▶ _Document extract_:
Tuesday, February 9, 2010

Random Ramblings

I hate it when people, or more specifically women  just totally drop out of your life without any explanation.  Be honest and just tell me what's going on.  If you disappear because something happened and didn't have the class, the courtesy just to send me anything, any indication of what's happening, then you've only left me pondering all the what-if's.  I can handle it really.  In fact you could lie to me.  That's better than nothing.  Yes I am a sensitive soul but I can handle the truth.  I know I can because I can tell you the truth.  I am more comfortable now telling someone exactly how I feel then ever before.  Take it or leave it.  I speak what's on my mind and I am a terrible actor.  If I'm not feeling it or if I'm in a  mood you'll know.  It will be easy to spot, like a fake Ashley Madison profile.

Being honest with my partners is the best policy for me.  I am physically and mentally a happier person when I can be myself, put it all out on the table and let the cards fall where they fall.  The only part about my behavior that I have some regret about is that I see married women.  They hide my relationship with me from their husbands.  I totally appreciate their need for discretion and I can empathize with a woman who wants an active sex life and who gets nothing from her husband, but it would be my preference to see women who are seeing other people and  where there is no deception.  Does such a place exist?  Is it on an island, or maybe it only exists in some undiscovered primal tribe living in the jungles of Brazil?

▶ _What to work on_:
a) Answer these questions using the Random Ramblings post, one answer per line and marked (i), (ii), (iii):
(i) What date does the post carry?
(ii) According to the writer, what is better than nothing?
(iii) What is the only part of the writer's behavior that the writer has some regret about?
b) From the Random Ramblings post, extract the passage from "Tuesday, February 9, 2010" up to and including "Ashley Madison profile.", word for word.
c) Decide whether each statement agrees with the Random Ramblings post. Answer yes or no, and quote the words that settle it.
(i) The writer calls being honest with partners the best policy.
(ii) The writer claims to be a skilled actor.
(iii) The writer describes being a sensitive soul.

▶ _Extracted records_:
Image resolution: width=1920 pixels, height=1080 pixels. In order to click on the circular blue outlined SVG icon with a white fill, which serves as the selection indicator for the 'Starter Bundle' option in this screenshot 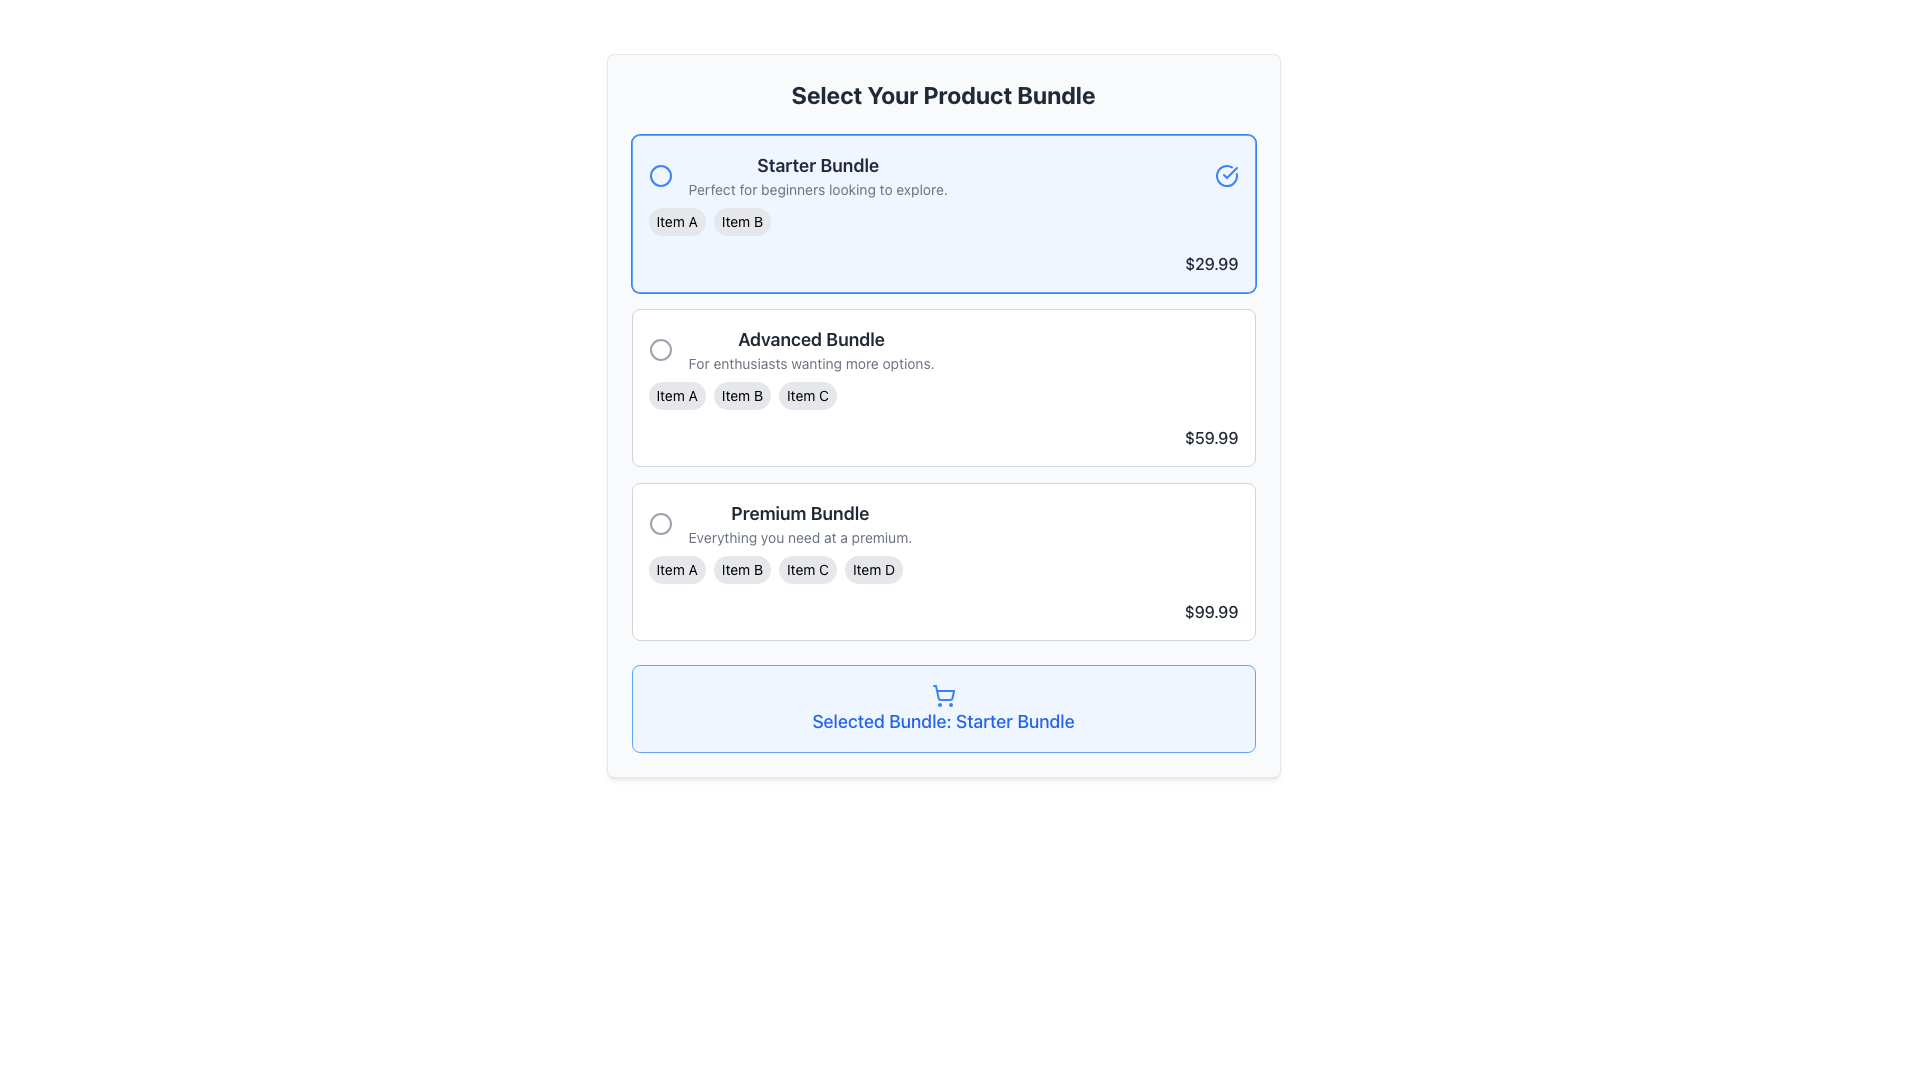, I will do `click(660, 175)`.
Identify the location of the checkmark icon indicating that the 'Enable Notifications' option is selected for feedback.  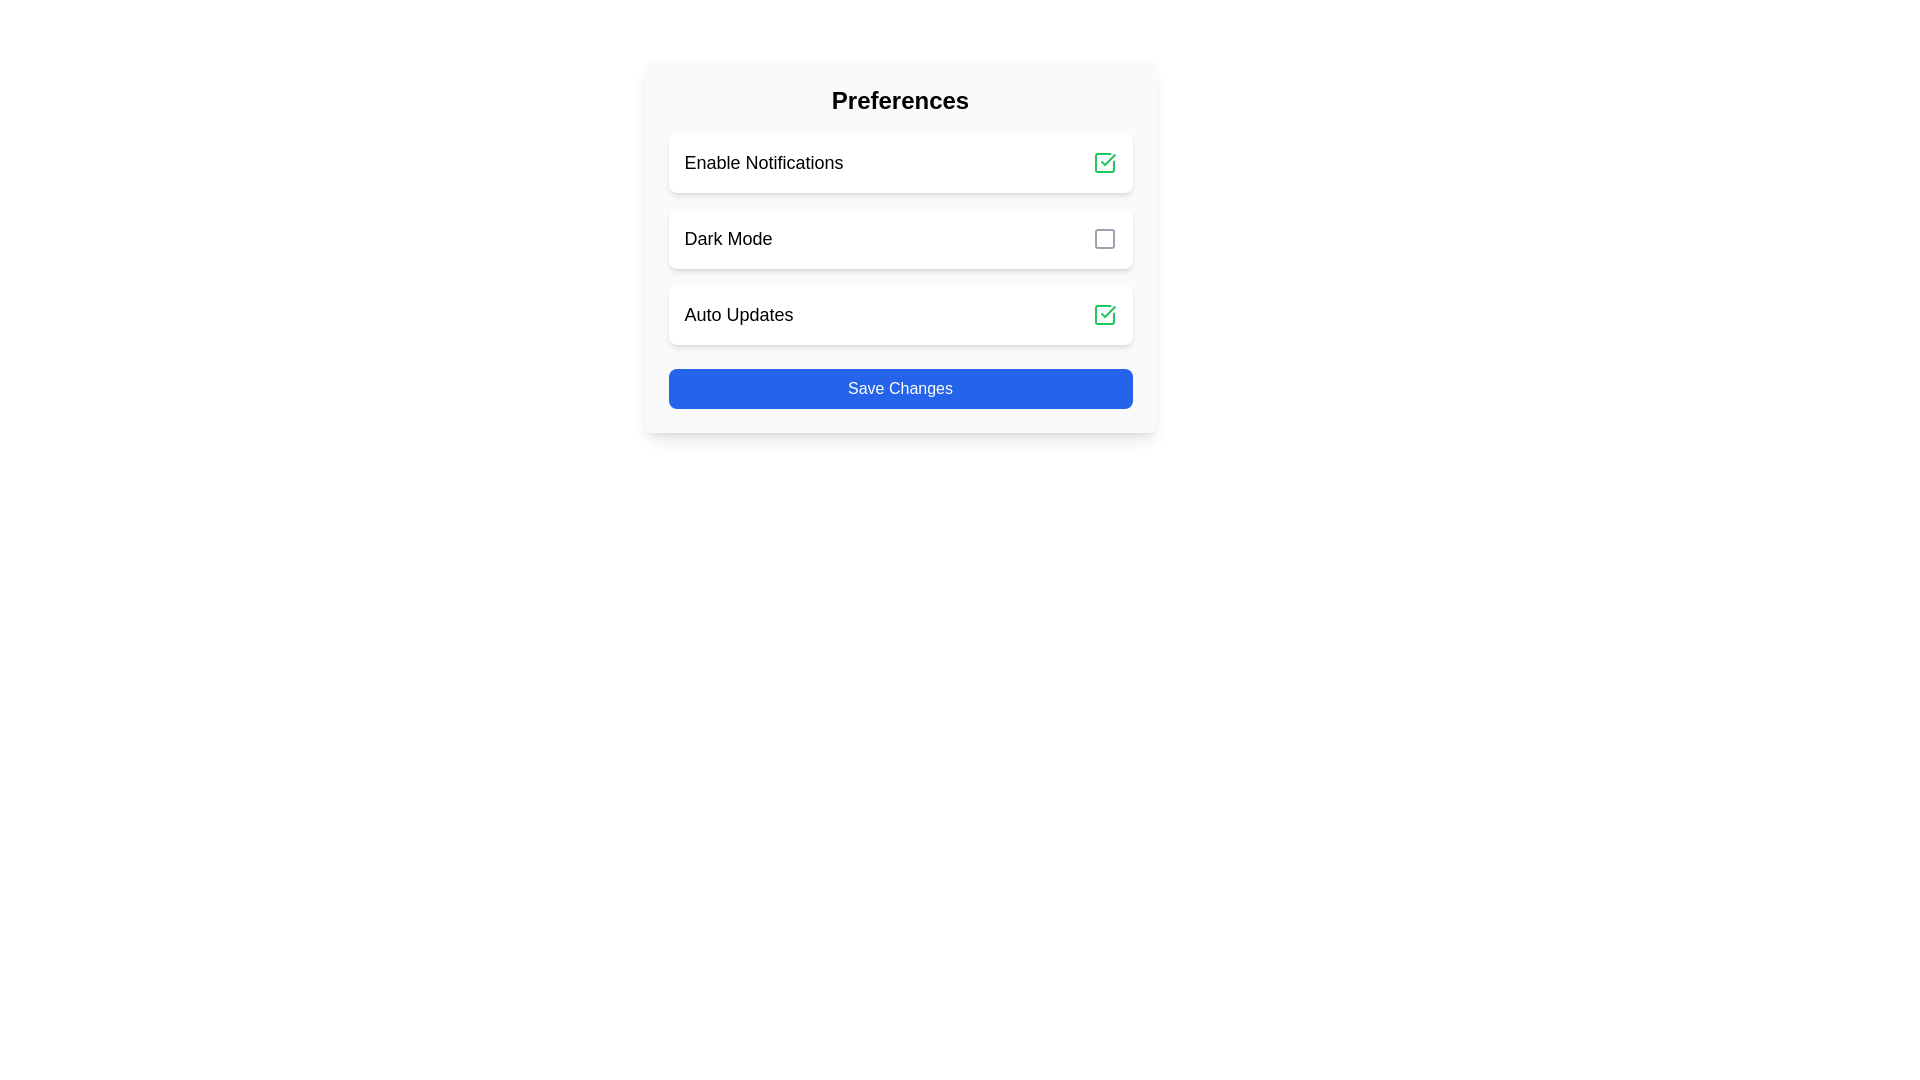
(1103, 161).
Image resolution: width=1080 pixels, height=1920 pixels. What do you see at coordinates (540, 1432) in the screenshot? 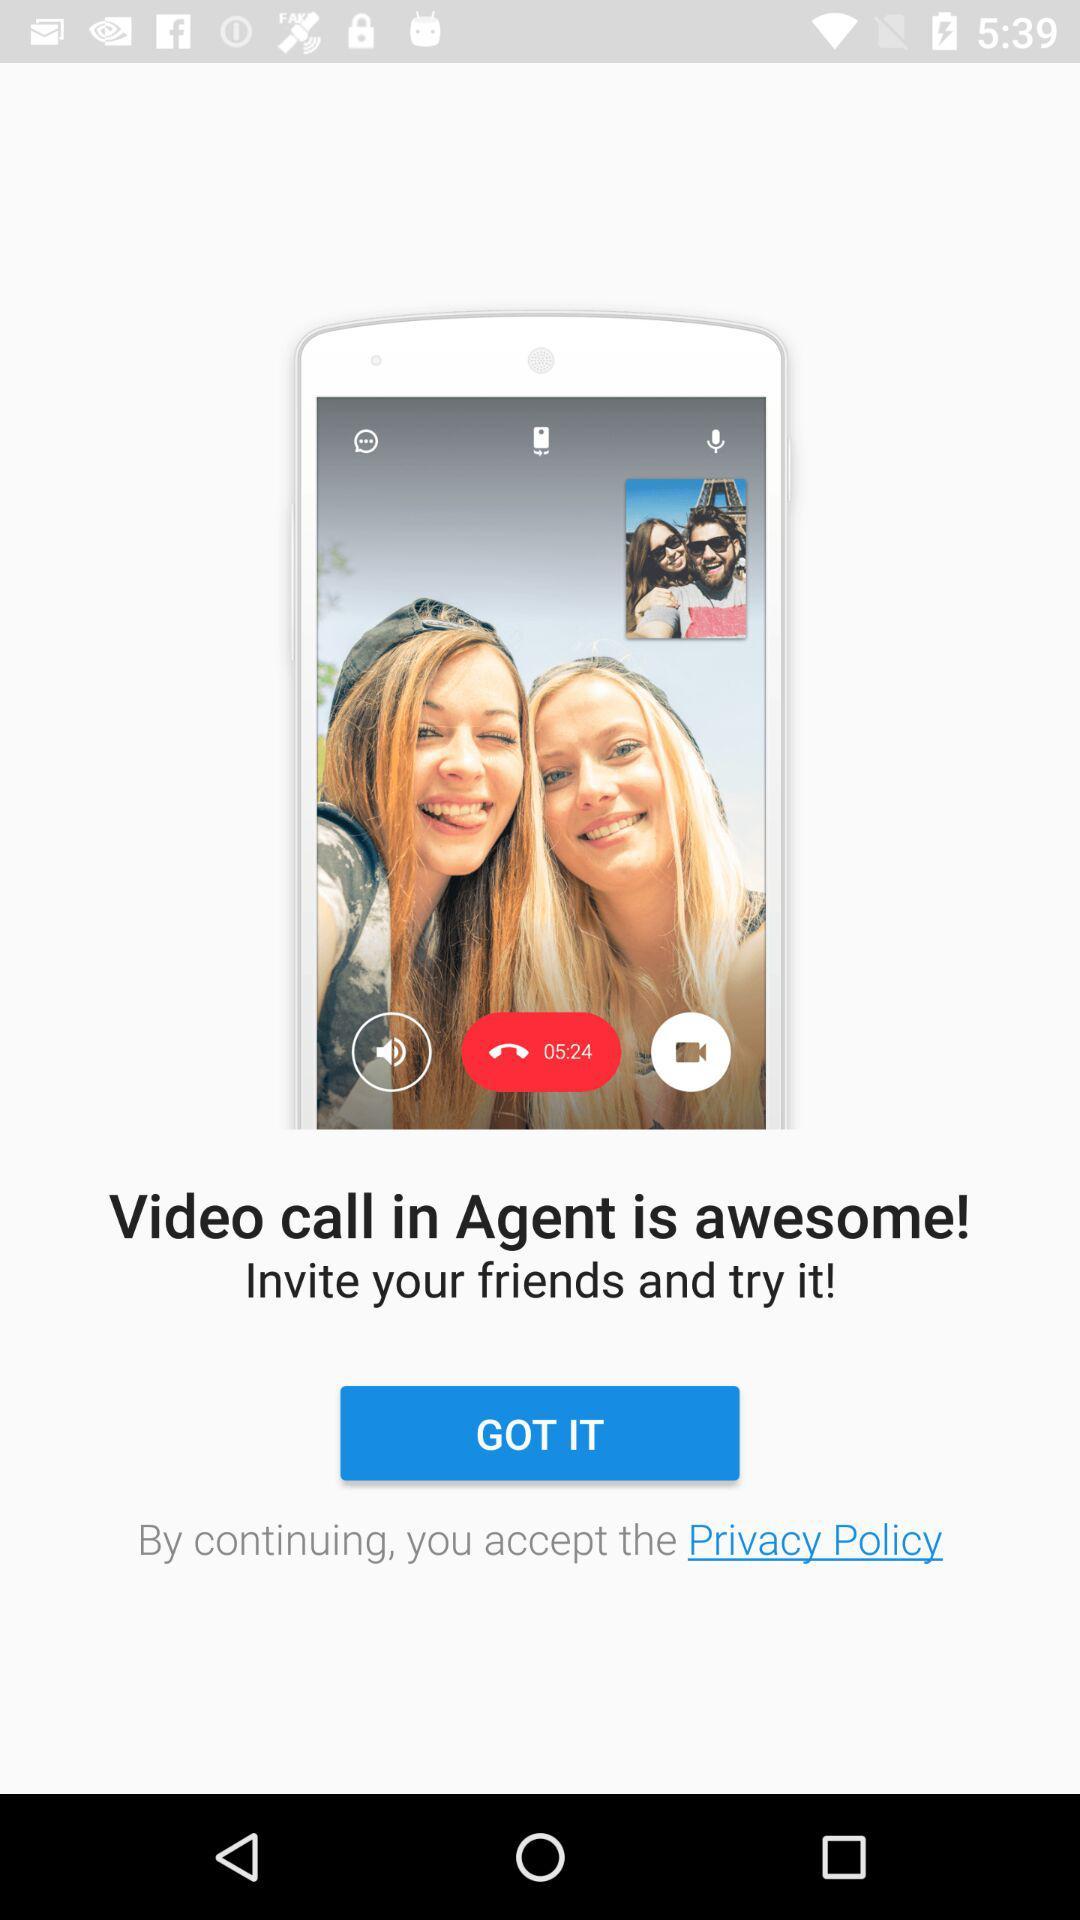
I see `the item above by continuing you item` at bounding box center [540, 1432].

▶ _Complete answers_:
a)
(i) Tuesday, February 9, 2010
(ii) Being lied to
(iii) Seeing married women

b)
Tuesday, February 9, 2010

Random Ramblings

I hate it when people, or more specifically women  just totally drop out of your life without any explanation.  Be honest and just tell me what's going on.  If you disappear because something happened and didn't have the class, the courtesy just to send me anything, any indication of what's happening, then you've only left me pondering all the what-if's.  I can handle it really.  In fact you could lie to me.  That's better than nothing.  Yes I am a sensitive soul but I can handle the truth.  I know I can because I can tell you the truth.  I am more comfortable now telling someone exactly how I feel then ever before.  Take it or leave it.  I speak what's on my mind and I am a terrible actor.  If I'm not feeling it or if I'm in a  mood you'll know.  It will be easy to spot, like a fake Ashley Madison profile.

c)
(i) Yes: "Being honest with my partners is the best policy for me."
(ii) No: "I am a terrible actor."
(iii) Yes: "Yes I am a sensitive soul but I can handle the truth."